To his credit Ray did a sterling job with the food, but when it came to the games, nobody was there to act as the voice of reason. Every Christmas Ray has a new novelty that he gleefully shows off like a five year old, but normally Di is there to put it away when things get out of hand. This year it was a gun that fired air. When they hit, it felt like you had been hit by a soft ball, but it didn’t hurt. Basically it was a hollowed out bucket with a piece of tarpaulin stuck over the back, which could be pulled back and fired like a bow and arrow.

After a bout of left over Turkey and a few aimless shots from the gun, Ray decided it was time for something more organised. Normally the games involve everyone, but the ‘olds’ wisely stayed in the dining room whilst the youngsters (aged 18-30), plus Ray (aged 54 going on 6 and a half with a sugar rush) stayed in the living room.

The game was simple, somebody sat at one end of the living room with a lit candle on his head whilst the others sat on a stool and fired the bucket gun to blow out the candle. If you missed you were out, if you hit, you went through and the stool was moved back. The winner was the person left at the end, the winner was also granted the opportunity to enter the Hall of Fame, blowing out the candle from behind the settee.

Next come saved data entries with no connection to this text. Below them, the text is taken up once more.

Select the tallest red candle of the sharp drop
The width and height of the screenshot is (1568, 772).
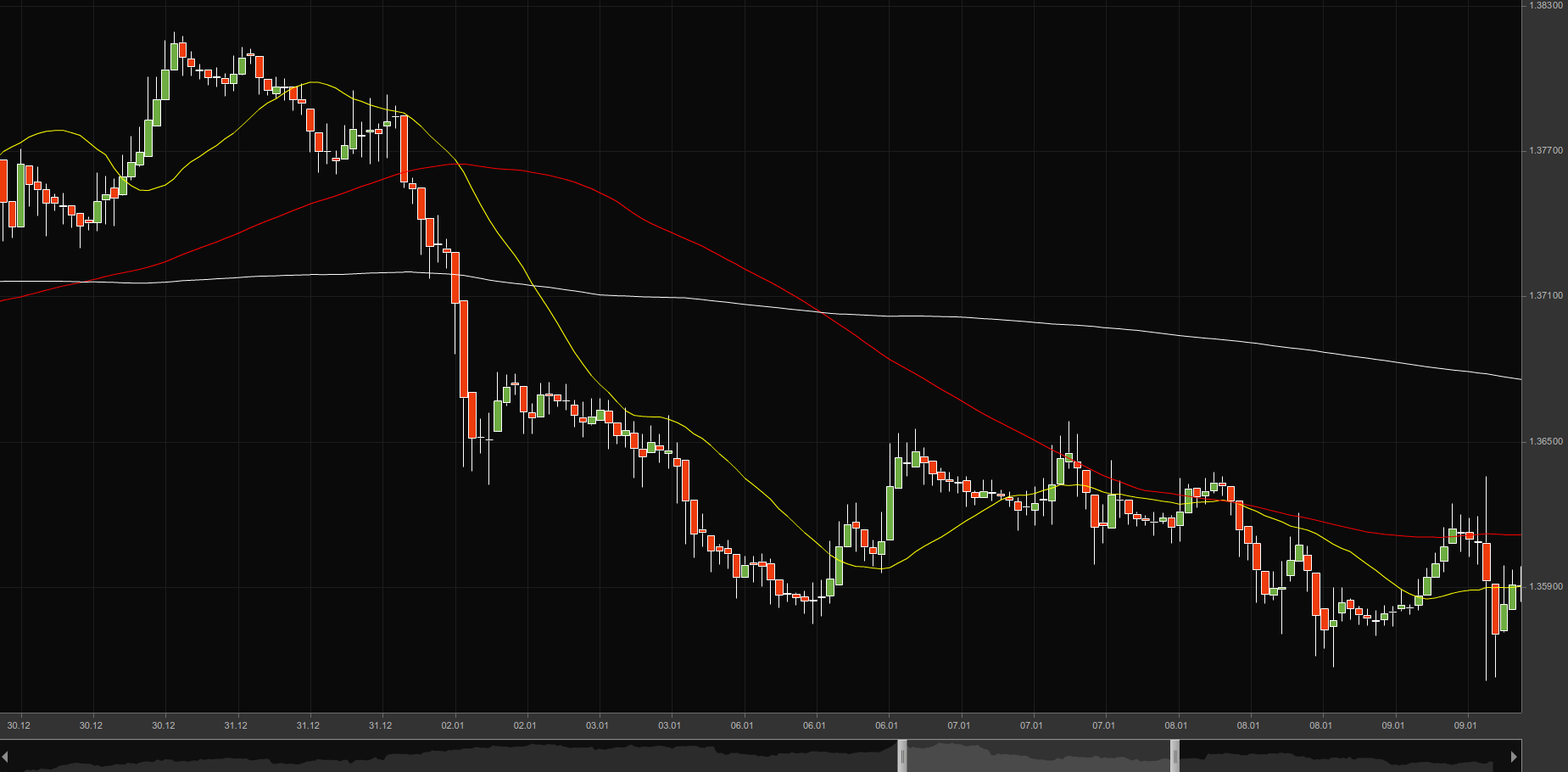point(464,348)
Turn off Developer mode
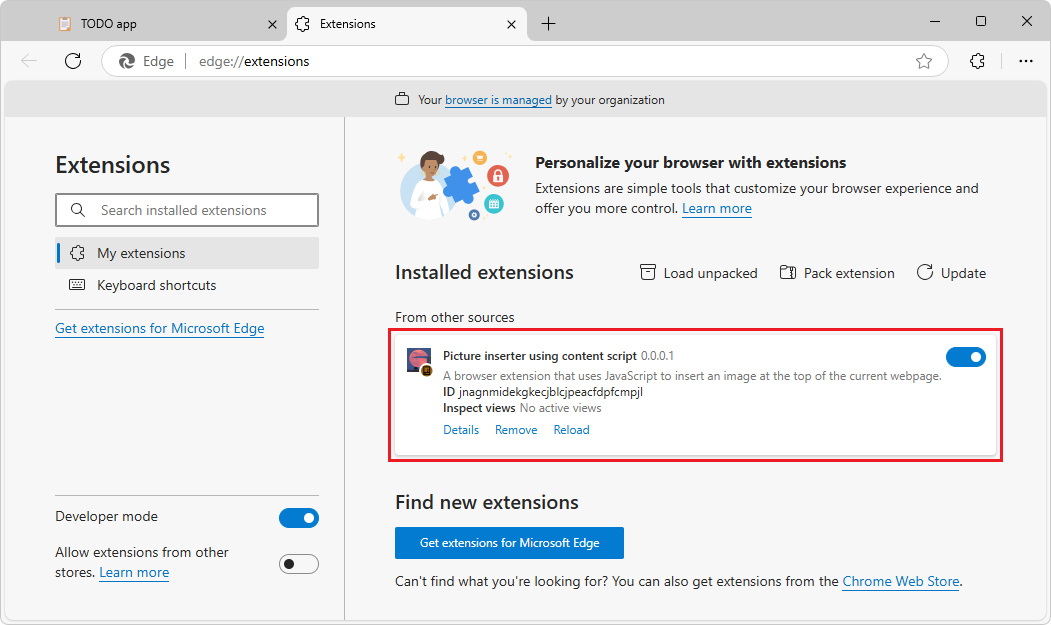The image size is (1051, 625). (299, 517)
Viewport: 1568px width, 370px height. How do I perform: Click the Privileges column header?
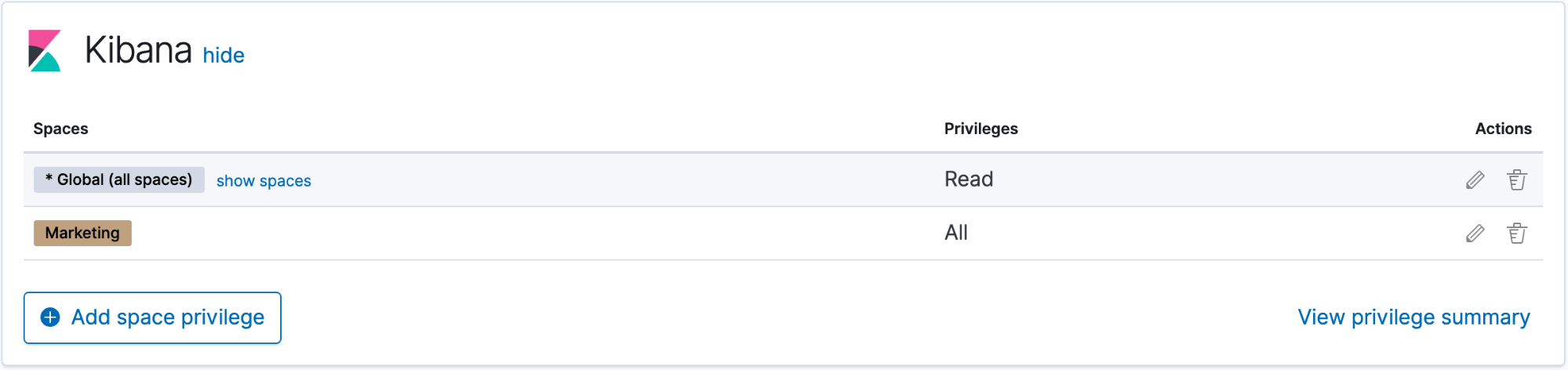(x=980, y=129)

The atmosphere was electric as the competition heated up, Matt cranked up the pressure with his Willy Banks style rabble rousing, inviting the crowd to clap a slow rhythm as he set himself for ever more ambitious shots. Needless to say, he entered the Hall of Fame with aplomb.

The second game was eventually was won by Emma. So wrapped in the competition were we there was genuine shock when Matt tumbled out in round two. Jo, not quintessentially Steppenwolf Jo, not Jo in Australia, not Jo who’s mum to Alice, another Jo, Matt’s girlfriend, and a legend in her own right, stepped up. She drew back the tarpaulin and took aim.

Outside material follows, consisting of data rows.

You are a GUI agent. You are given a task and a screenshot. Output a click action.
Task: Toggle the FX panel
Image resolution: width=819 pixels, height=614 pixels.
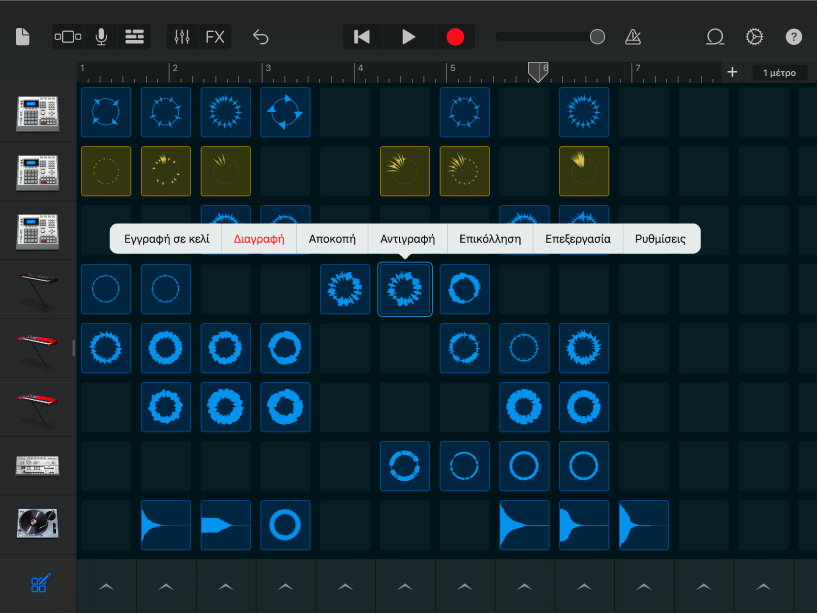pos(215,37)
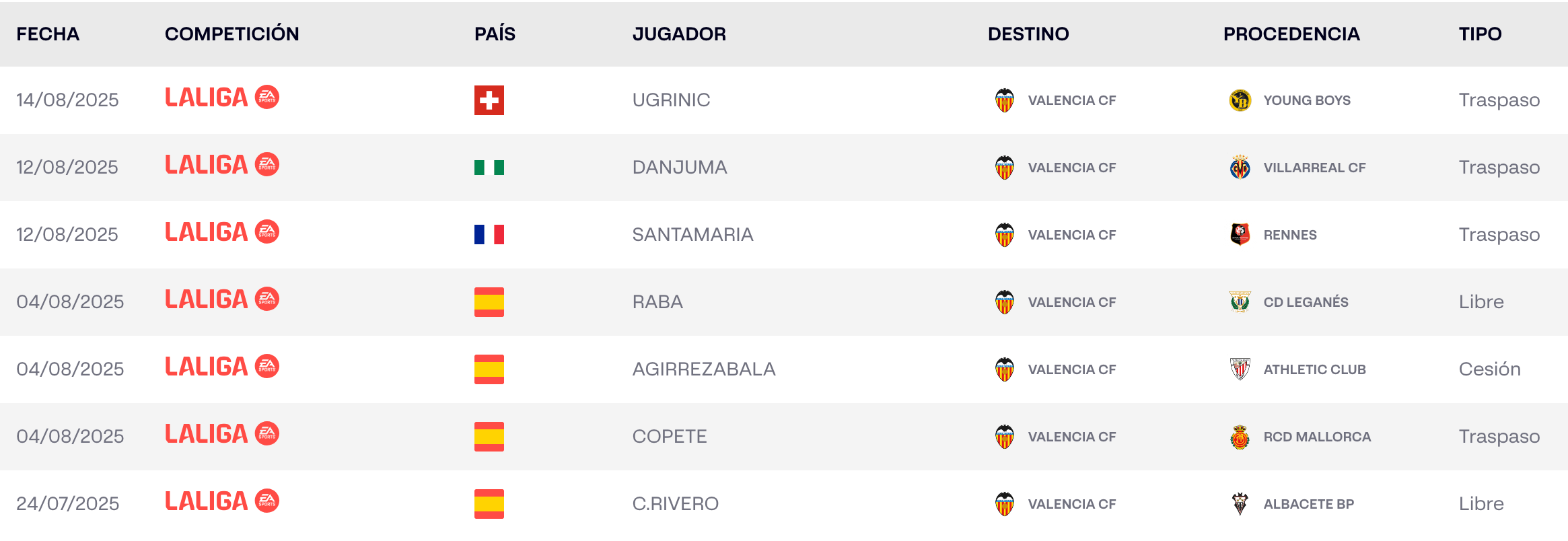This screenshot has height=541, width=1568.
Task: Click the VILLARREAL CF team name
Action: (x=1314, y=168)
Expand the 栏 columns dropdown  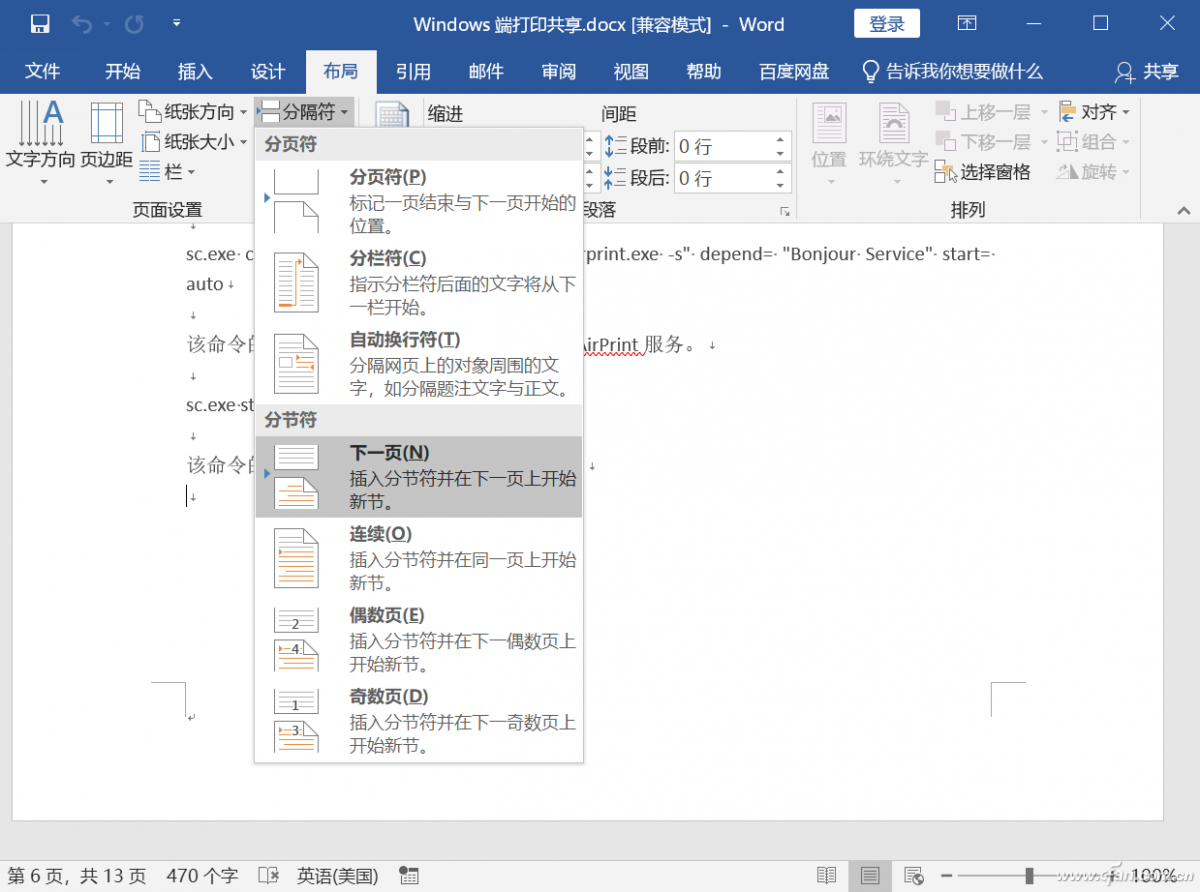167,172
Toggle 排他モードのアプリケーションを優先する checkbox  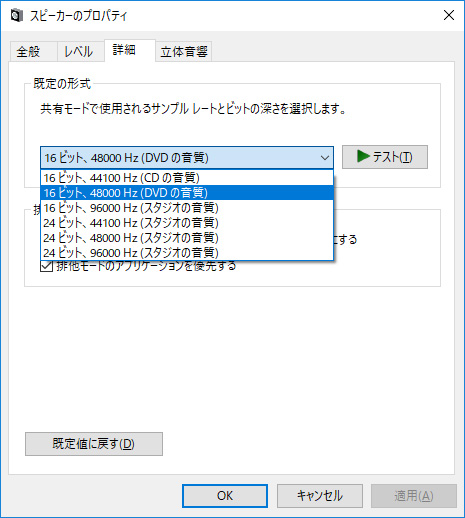(46, 266)
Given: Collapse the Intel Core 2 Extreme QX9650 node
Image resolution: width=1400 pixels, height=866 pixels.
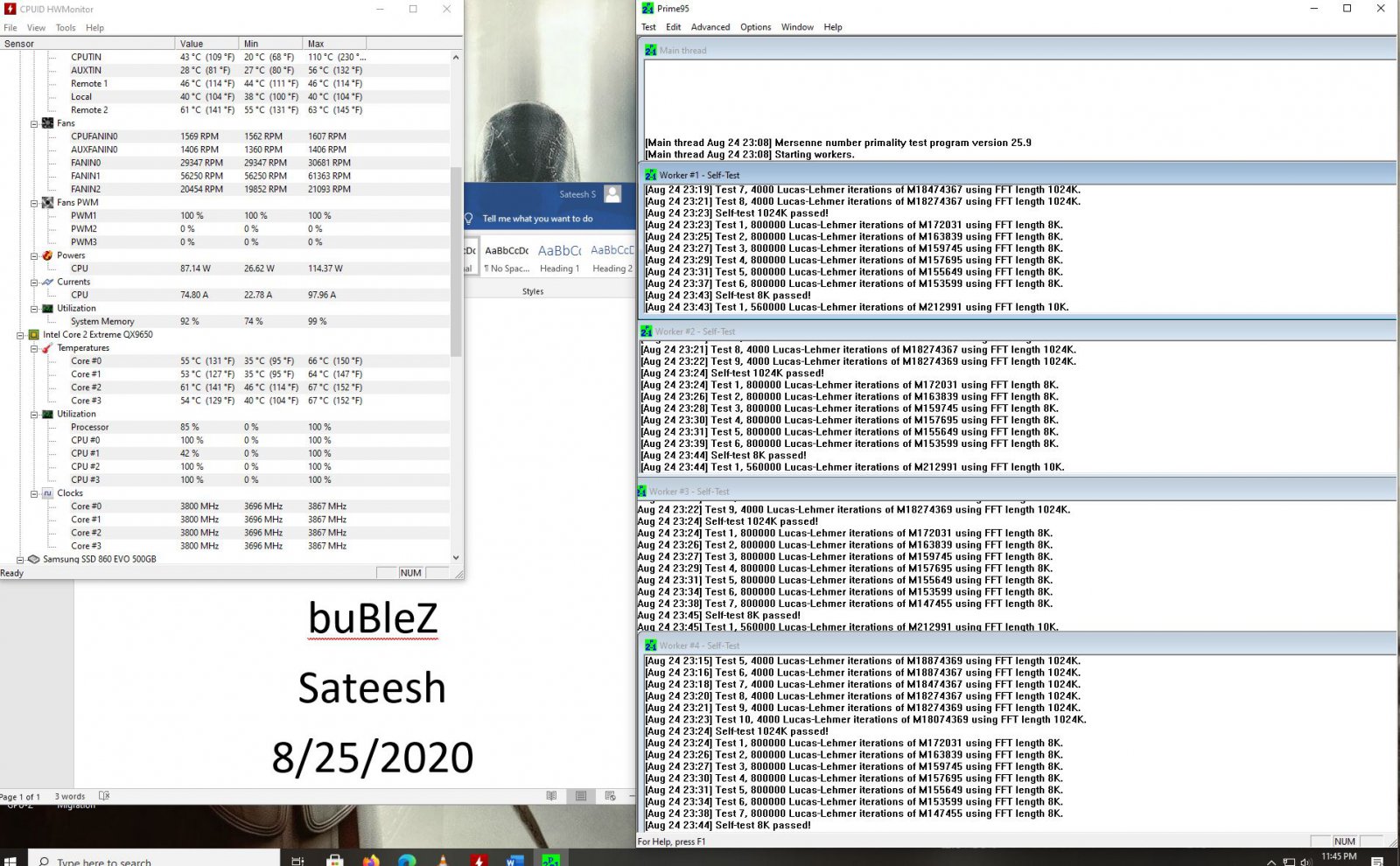Looking at the screenshot, I should tap(20, 335).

There was silence, deafening silence. I’m not talking about hush; I’m talking about 15 people unable to breath in anticipation of her shot. She had to abort the shot to tell everyone to calm down and stop taking it so seriously.

The failure of Richard to make an impression on either game lead to Ray publicly denouncing his son’s inability to shoot straight or “get a proper job”. He said he wanted Matt to be his son, and Matt accepted.

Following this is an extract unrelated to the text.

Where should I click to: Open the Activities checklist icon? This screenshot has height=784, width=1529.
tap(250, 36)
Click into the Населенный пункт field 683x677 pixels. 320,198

Upon completion of each game was the induction into the Hall of Fame, the shot from behind the settee. That completed, it was time for the gala, a bit of showboating. So Ray got a match, lit the candle with it, and then put it in his mouth. The idea was that the champion would try to blow out the candle and match before it burnt Ray’s face off.

I forgot to tell you that Ray has a big bushy moustache that seriously curtails the amount of burn time before we had to call an ambulance. He didn’t burn himself, but I don’t think Di’s going to be happy when she sees the carpet.

Sunday, December 22, 2002

Don’t be fooled by the rocks that I’ve got, I’m just Ruffles on the blog

In terms of taste making, I am the second interview to fame. I’m not the first interview, I’ve never seen an unsigned band who went on to headline Glastonbury, nor am I the isometric test, I do miss more often than not – The Frank and Walters really should have done much better. But I can give a serious leg up to evolving fashions. If you get past me, fame is a short hop away. For example, I was into the Happy Mondays long before they charted, I saw Radiohead at Kingston University just after they released Creep for the first time (I thought they were noisy rubbish – I didn’t say that I could consciously spot a talent), I bought the first Oasis single before its official release and have been to an Oasis after party pre the days when the likes of Tony Blair turned up. I’d been ‘into’ Norman Cook long before Rockerfellar Skank went big. Likewise, I was rocking the football casual look years before Liverpool scallies started nicking La Coste; I’ve worn combat trousers since I was knee high to a grasshopper. My mum bought me a pair of Nike trainers when I was 11, which saved me from a beating from the school nutcase (my Nike’s were ‘cool’, and I taught him on how to make the tongues stick up – thinking now, that makes me proud, hopefully its subsequently saved him a few buggerings in the jailhouse ever since).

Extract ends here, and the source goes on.